地面機器人在複雜多層環境中的全局導航是一項具有挑戰性的任務,要求表示方法既能準確捕捉可通行區域,又能高效支持路徑規劃。現有主流方法存在明顯不足:點雲和體素佔用地圖缺乏明確的表面結構,難以直接評估可通行性;而在密集的三角網格上進行直接路徑搜索,計算開銷巨大,難以滿足實時需求。導航網格(NavMesh)通過將底層網格抽象為多邊形,在一定程度上緩解了上述問題,但其核心假設——可通行性與機器人偏航角無關——對於非圓形機器人在狹窄空間(如走廊、門口)中的導航並不成立。
針對這一缺陷,來自多所機構的研究人員提出了一種名為SE(2)導航網格(SE(2) NavMesh)的新型表示方法。該方法的核心思想是將機器人的可通行性建模為與其朝向(偏航角)相關的函數。具體而言,研究團隊利用足跡掩膜(footprint masks)來評估不同朝向下機器人腳掌覆蓋區域的可通行性,並構建了一個分層圖結構:每一層對應一個特定的偏航角,層內的節點表示該偏航角下可通行的位置,而層間通過平移和旋轉邊相連,從而顯式地建模了機器人在不同位置和朝向之間的轉換。
基於SE(2) NavMesh,研究團隊進一步提出了A*-String Pulling-A* (ASA)路徑規劃策略。
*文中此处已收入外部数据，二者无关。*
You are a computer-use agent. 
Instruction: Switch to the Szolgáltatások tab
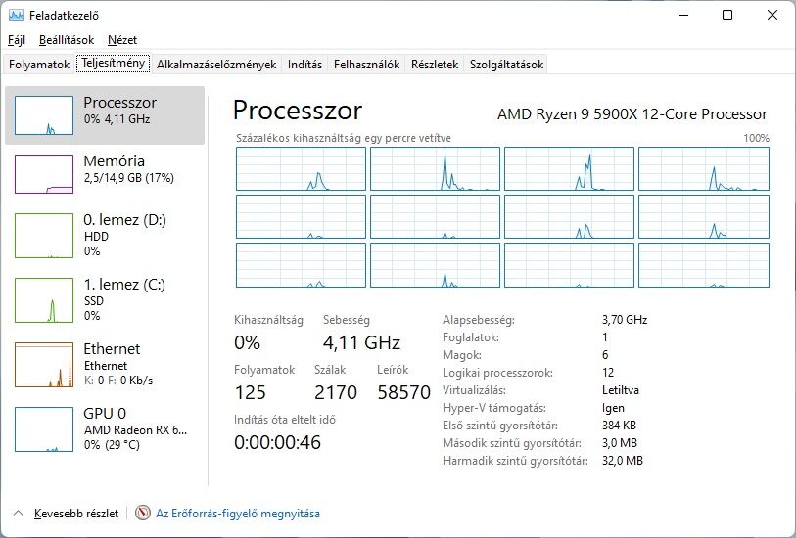[506, 65]
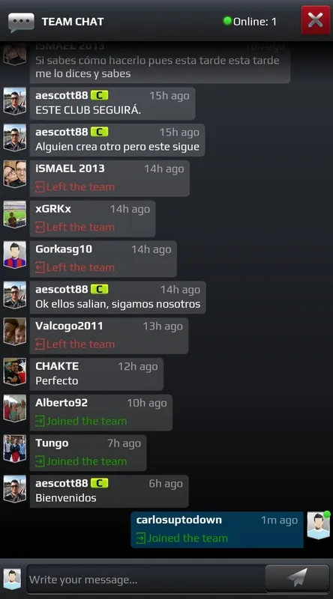
Task: Open CHAKTE's profile picture
Action: pos(14,371)
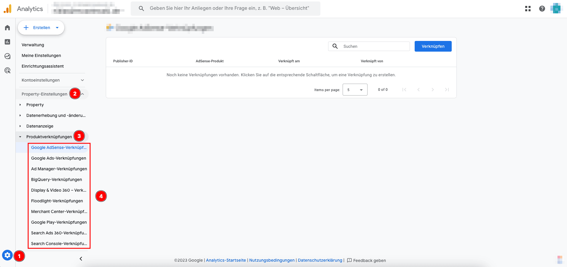Open the Google apps grid icon
Image resolution: width=567 pixels, height=267 pixels.
[x=528, y=9]
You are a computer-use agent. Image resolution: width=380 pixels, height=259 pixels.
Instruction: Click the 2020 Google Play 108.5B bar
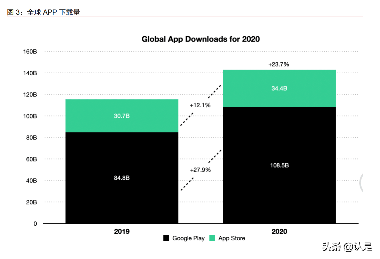(x=279, y=165)
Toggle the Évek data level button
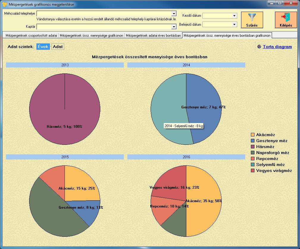The height and width of the screenshot is (249, 300). [43, 47]

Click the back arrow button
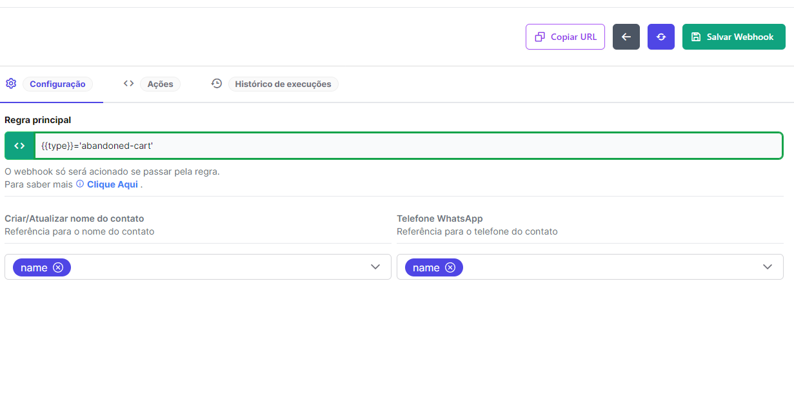click(626, 37)
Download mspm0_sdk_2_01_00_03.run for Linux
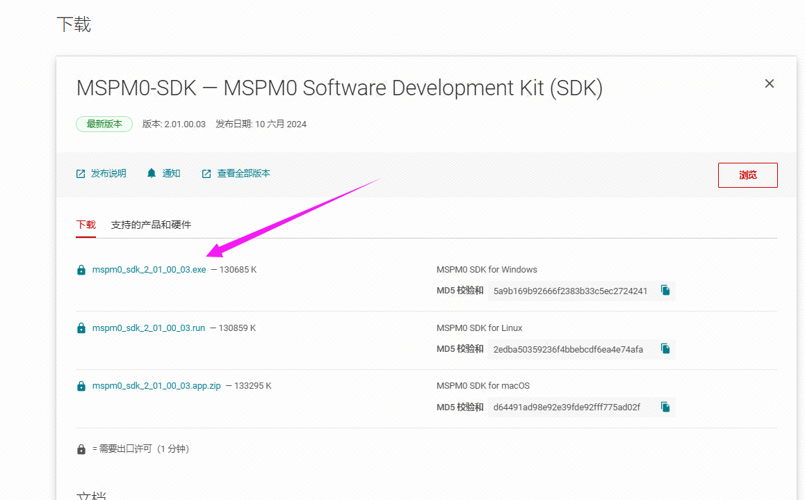Image resolution: width=805 pixels, height=500 pixels. pyautogui.click(x=148, y=328)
該策略分為兩個階段:首先,在偏航角層上使用A*算法找到一系列粗略的位置節點;然後,利用string pulling技術優化這些節點之間的連接,同時考慮機器人的朝向約束,從而得到一條位置和朝向均平滑的可行路徑。此外,為了適應動態環境,他們還設計了一種在線更新方法,能夠在機器人進行幾何重建的同時,從增量式點雲流中實時更新SE(2) NavMesh,無需重新構建整個網格。
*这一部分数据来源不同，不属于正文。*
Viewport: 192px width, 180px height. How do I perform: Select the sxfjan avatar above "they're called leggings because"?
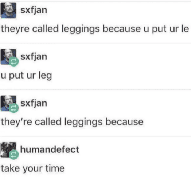[8, 103]
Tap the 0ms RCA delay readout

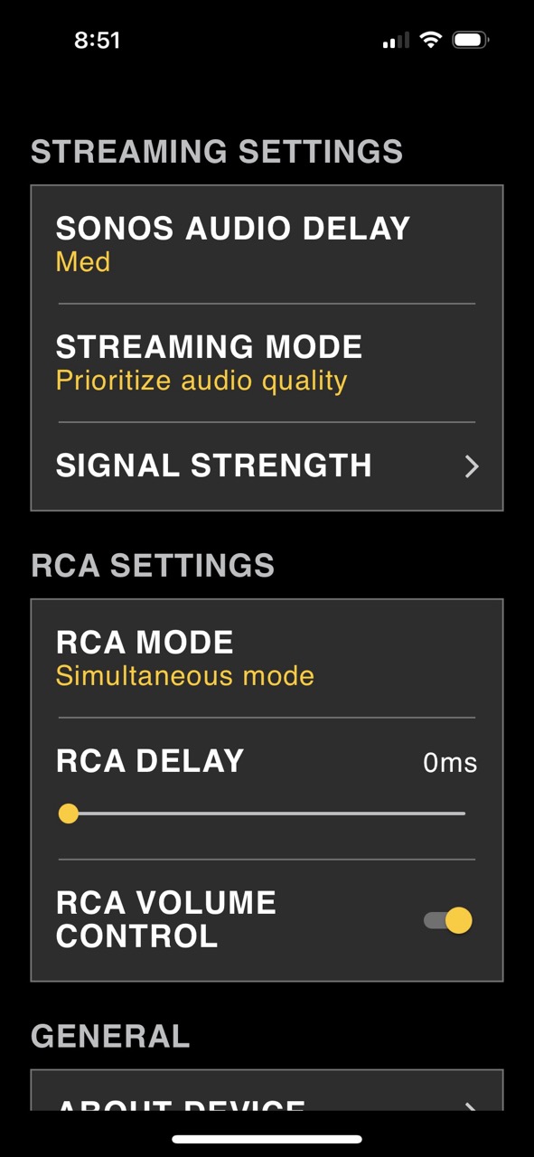pos(450,762)
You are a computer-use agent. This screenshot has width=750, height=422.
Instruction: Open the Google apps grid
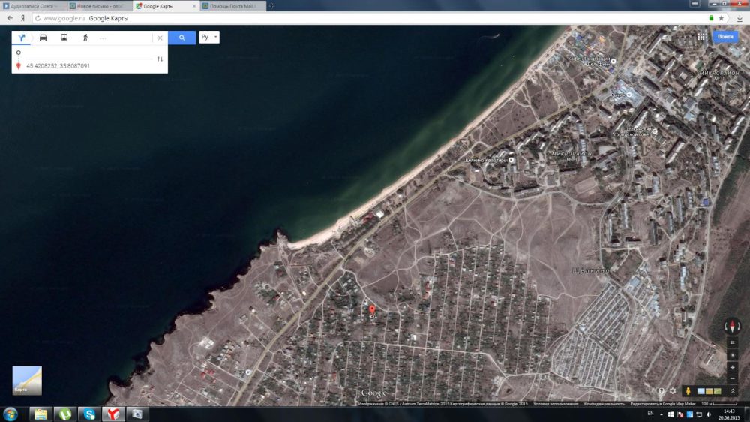coord(701,36)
實驗結果表明,SE(2) NavMesh在仿真環境中捕獲的可通行面積比經典NavMesh多出50%以上,這意味着機器人能夠規劃的路徑空間顯著增大。在受限環境(如狹窄通道、多障礙物場景)中,SE(2) NavMesh結合ASA路徑規劃的平均成功率、路徑長度和計算時間均優於基於隨機採樣的RRT*等基線方法。更為重要的是,研究團隊在一台真實的輪式機器人上進行了廣泛測試,包括多層樓梯、狹窄走廊、傢俱密集的房間等場景,驗證了SE(2) NavMesh的實時在線生成能力以及機器人跨越不同環境時的穩定導航性能。
該論文於2026年7月1日提交至arXiv預印本平台,編號為2607.01454。項目網站提供了代碼、實驗視頻和更多技術細節。這項研究為服務機器人、倉儲物流、災難救援等應用中的自主導航提供了關鍵技術支撐,特別是對於需要在複雜結構內靈活移動的非標準外形機器人,SE(2) NavMesh有望成為一種標準化的表示工具。